Sentada en la que antaño fuera mi mesa de estudio, con un folio en blanco ante mis ojos y un bolígrafo en mi mano derecha esperando ser usado, dejé libre el pensamiento. ¡Cuánto tiempo había pasado desde la última vez que había hecho esto! Miles de años, miles de años sin asomarme a mi niñez, miles de años sin recordar mi pasado, miles de años. Los recuerdos se agolparon en mi cabeza y los fui apartando uno a uno: las visitas de mis abuelos, los días anteriores a la Navidad en los que adornábamos la casa, las noches mágicas de Reyes; las vísperas de S. Juan tomando sardinas, saltando hogueras, contando secretos, alejando «meigas»; los veranos jugando en el jardín con otros niños, mi padre contando sus historias, mi madre haciendo galletas de nata con mi tía mientras charlábamos, el día en que por fin había conseguido pedalear sin caerme de mi bicicleta, la primera y última caída de mis patines que nunca más usé, la locura de amor por un compañero de colegio, el primer beso, el primer engaño, la primera desilusión… y tantos otros… agradables y desagradables, que me hacían ser la persona que era, la persona que soy. Veía mi vida aparecer ante mis ojos como si fuese una película: mis aciertos, mis errores, mis risas y mis llantos.

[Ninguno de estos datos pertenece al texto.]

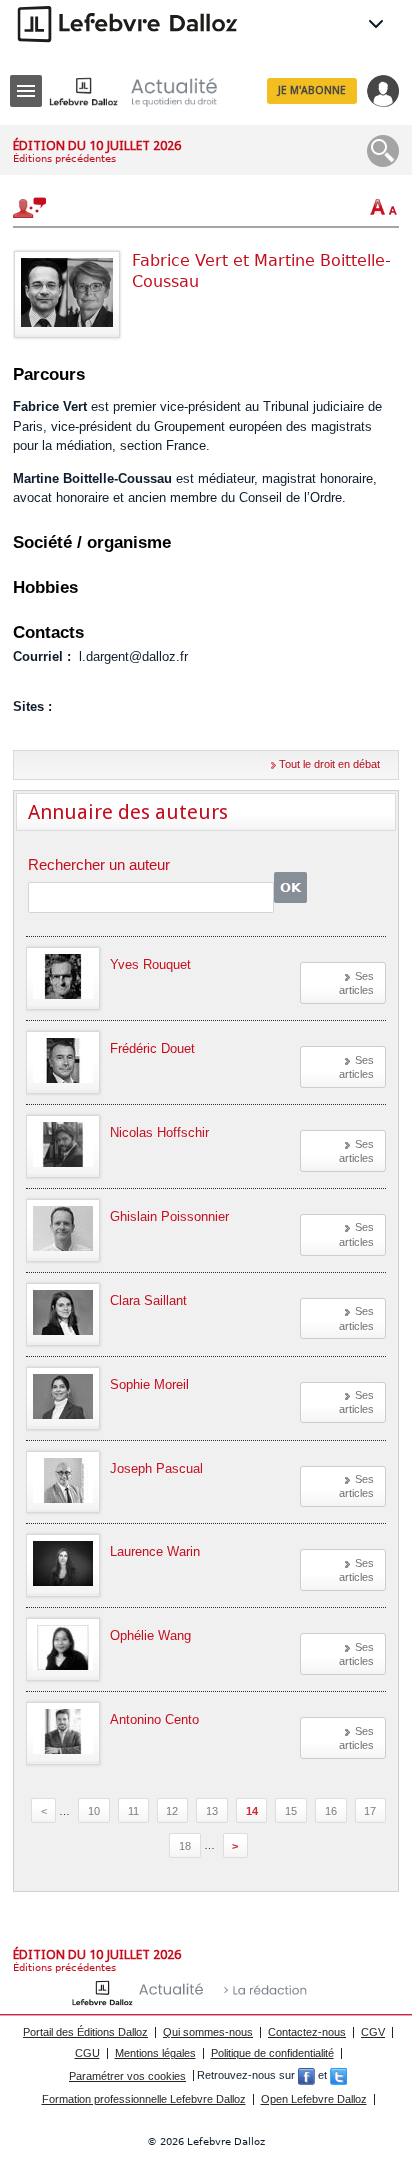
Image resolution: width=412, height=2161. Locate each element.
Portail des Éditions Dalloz (85, 2032)
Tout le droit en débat (329, 764)
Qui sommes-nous (208, 2032)
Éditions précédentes (64, 158)
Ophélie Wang (150, 1635)
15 (291, 1811)
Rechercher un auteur (99, 865)
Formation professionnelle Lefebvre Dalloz (144, 2099)
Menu (26, 91)
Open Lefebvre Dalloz (314, 2099)
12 (172, 1811)
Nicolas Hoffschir (159, 1132)
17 (370, 1811)
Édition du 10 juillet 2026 (97, 145)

Escribí cuatro nombres en cuatro columnas: Talara, Alfonso, Martina, Sergio. Mi nombre en una fila más abajo para poder ir escribiendo la relación que me unía a los otros. Escribí la empresa para la que trabajaba, los acontecimientos últimos. Quizás el ver todo escrito me ayudase a desenmarañar mi cabeza. La primera persona que había conocido, en esta relación de nombres, había sido Martina, unos meses después, Alfonso entró en mi vida como un vendaval. Y hacía un par de meses Sergio, el último en entrar a formar parte de ella. Podía recordar cómo los había conocido a todos, o por lo menos, el momento en el que fui consciente de que entraban a formar parte de mi existencia. Martina me había tirado un café por encima en la cafetería cercana a mi empresa, menos mal que estaba templadito o me hubiese dejado la marca en el brazo. Alfonso se nos había presentado a las dos unos meses después en un pub al que habíamos ido a escuchar música en directo. Por último Sergio… la playa, Sergio, la playa… Sergio, mmmm, con solo decir su nombre, con solo pensarlo, se me erizaba la piel.
¿Habría alguna relación que no estaba viendo entre nosotros, o entre ellos, que me ayudase a desentrañar el lío que aparecía ante mi? Mi cabeza buscaba señales.